The Correct Option is C

Step 1: Understanding the Concept:
A sudden expansion is an adiabatic process, meaning no heat is exchanged with the surroundings ($Q = 0$).
For an adiabatic process involving an ideal gas, the relationship between temperature and volume is governed by the adiabatic index (ratio of specific heats), $\gamma$.
Step 2: Key Formula or Approach:
The adiabatic relation between temperature $T$ and volume $V$ is: \[ T \cdot V^{\gamma - 1} = \text{constant} \] For two states 1 and 2, this is written as: \[ T_1 V_1^{\gamma - 1} = T_2 V_2^{\gamma - 1} \] The volume of a cylinder is $V = A \cdot L$, where $A$ is the constant cross-sectional area and $L$ is the length of the gas column.
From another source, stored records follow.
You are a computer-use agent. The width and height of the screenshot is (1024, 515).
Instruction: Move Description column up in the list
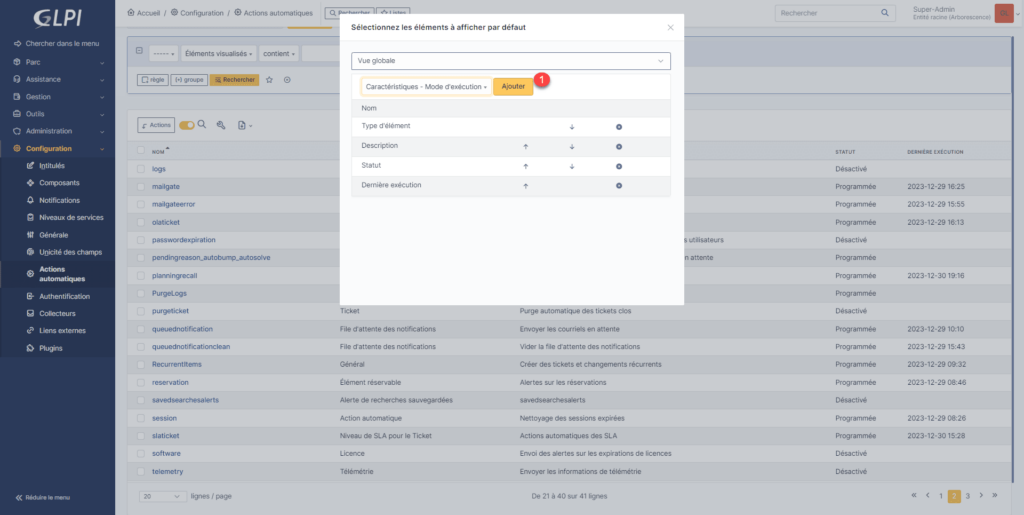coord(525,146)
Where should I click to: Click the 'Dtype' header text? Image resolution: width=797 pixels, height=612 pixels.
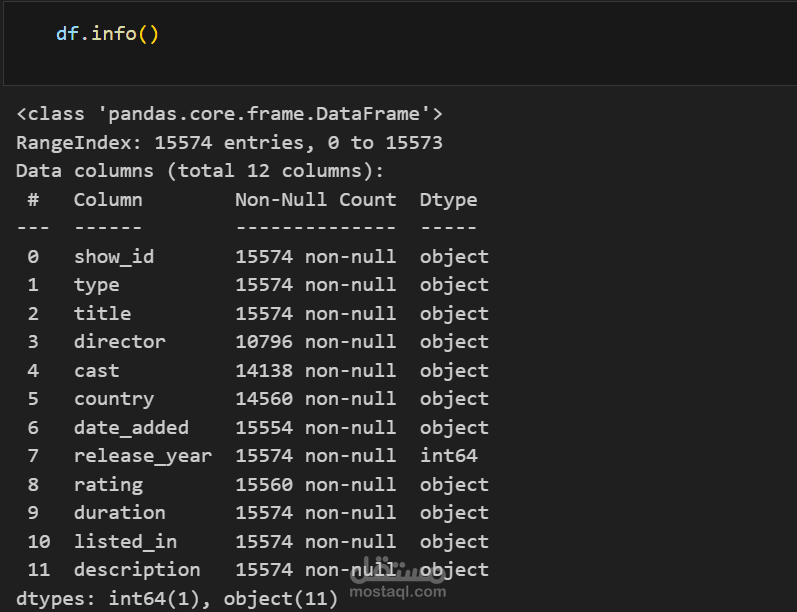[x=448, y=200]
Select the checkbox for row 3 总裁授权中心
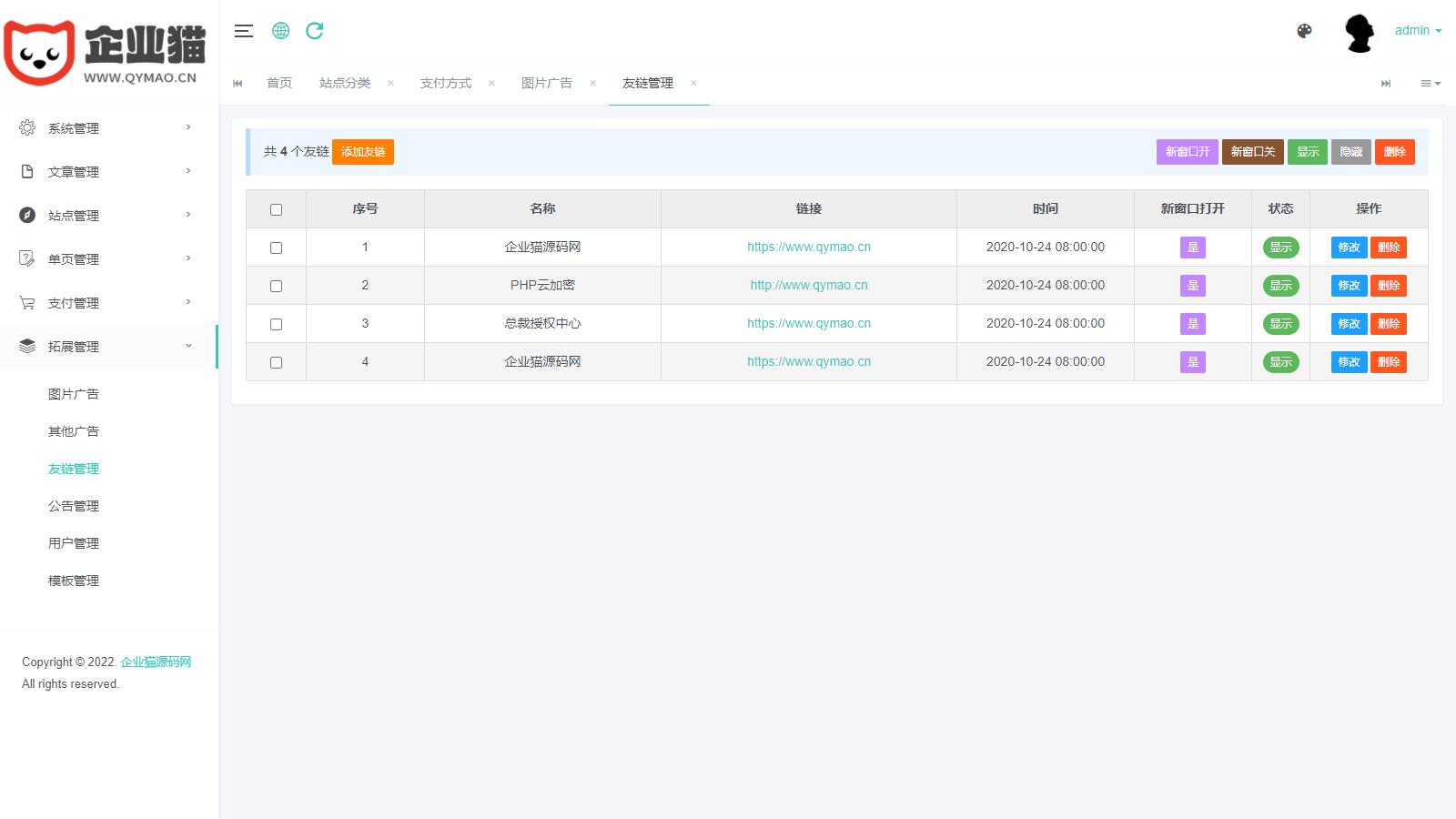The height and width of the screenshot is (819, 1456). coord(276,324)
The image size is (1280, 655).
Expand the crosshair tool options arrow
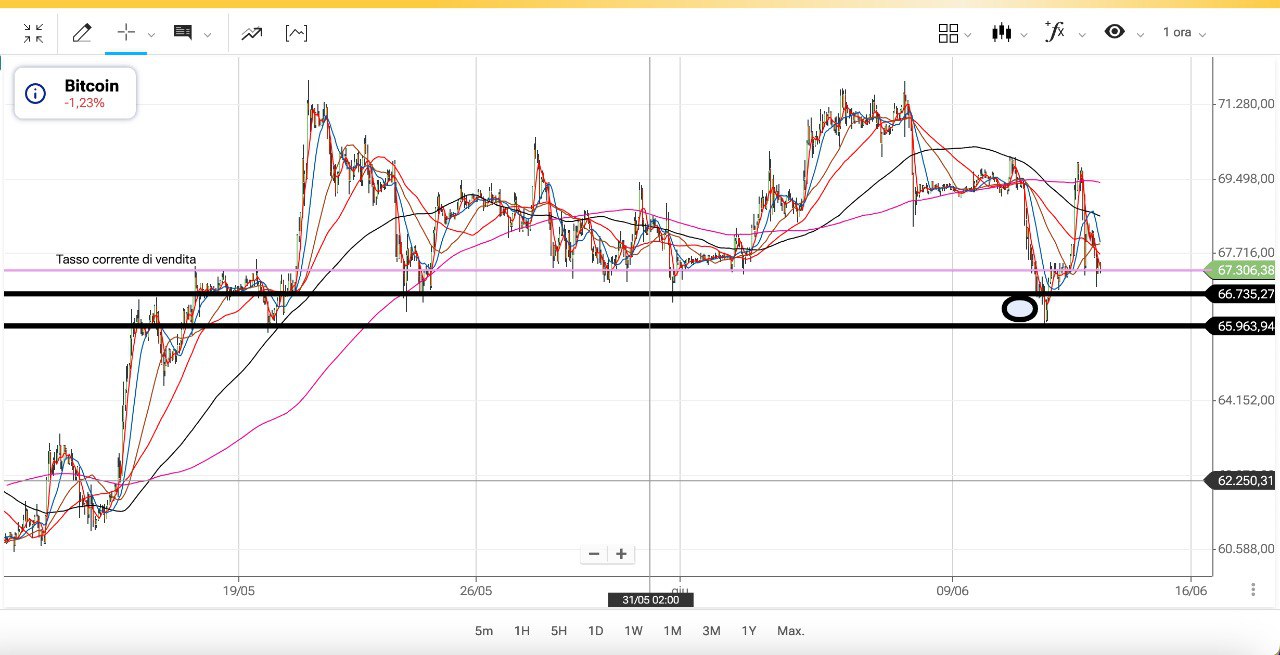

Step 3: Detailed Explanation:
First, express volumes in terms of lengths: \[ V_1 = A \cdot L_1 \] \[ V_2 = A \cdot L_2 \] Substitute these into the adiabatic relation: \[ T_1 (A \cdot L_1)^{\gamma - 1} = T_2 (A \cdot L_2)^{\gamma - 1} \] Since the area $A$ is constant, $A^{\gamma - 1}$ cancels out from both sides: \[ T_1 \cdot L_1^{\gamma - 1} = T_2 \cdot L_2^{\gamma - 1} \] We are looking for the ratio $\frac{T_2}{T_1}$: \[ \frac{T_2}{T_1} = \frac{L_1^{\gamma - 1}}{L_2^{\gamma - 1}} = \left( \frac{L_1}{L_2} \right)^{\gamma - 1} \] The gas is given as monoatomic. For a monoatomic ideal gas, the adiabatic index $\gamma$ is: \[ \gamma = \frac{5}{3} \] Calculate the exponent $\gamma - 1$: \[ \gamma - 1 = \frac{5}{3} - 1 = \frac{2}{3} \] Substitute this exponent back into the ratio equation: \[ \frac{T_2}{T_1} = \left( \frac{L_1}{L_2} \right)^{2/3} \] Step 4: Final Answer:
The ratio $(\text{T}_2/\text{T}_1)$ is given by $(\frac{\text{L}_1}{\text{L}_2})^{2/3}$.